Quantum electronics: Nitrogen-Vacancy centres in diamond and spin defects

Lead Research Organisation: Imperial College London
Department Name: Materials

Abstract

Nitrogen-vacancy (NV) centres are point defects in diamond that have spin one ground states. They many useful properties such as photoluminescence, long spin decoherence times and spin-selective intersystem crossing that allows optical initialisation or spin polarization of quantum states with green photons and optical readout using fluoresced red photons. The quantum states can be manipulated using pulsed microwaves at room temperature. NV centres in diamond are a promising platform for applications such as quantum computer, masers, quantum memory and quantum sensing. A continuous-wave room-temperature solid-state maser using optically pumped NV centres in diamond was demonstrated in 2018. This project will investigate this technology further and combines both theoretical and experimental work.
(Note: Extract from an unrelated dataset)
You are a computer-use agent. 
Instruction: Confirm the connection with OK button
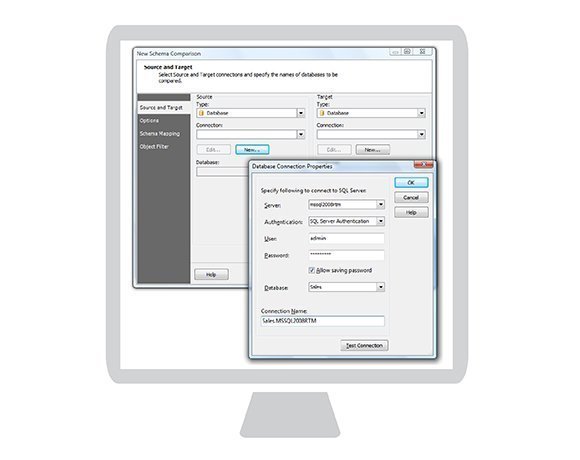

Quantum optics theory will be used to develop models of electron and nuclear magnetic spin resonance and the dynamics of cavity-coupled NV spin ensembles. These models will be used to simulate novel diamond maser devices and used to inform novel experimental work: investigating the bad-cavity and strong-coupling regimes of cavity quantum electrodynamics, improving spectroscopic techniques such as optically detected magnetic resonance and developing new maser-based devices.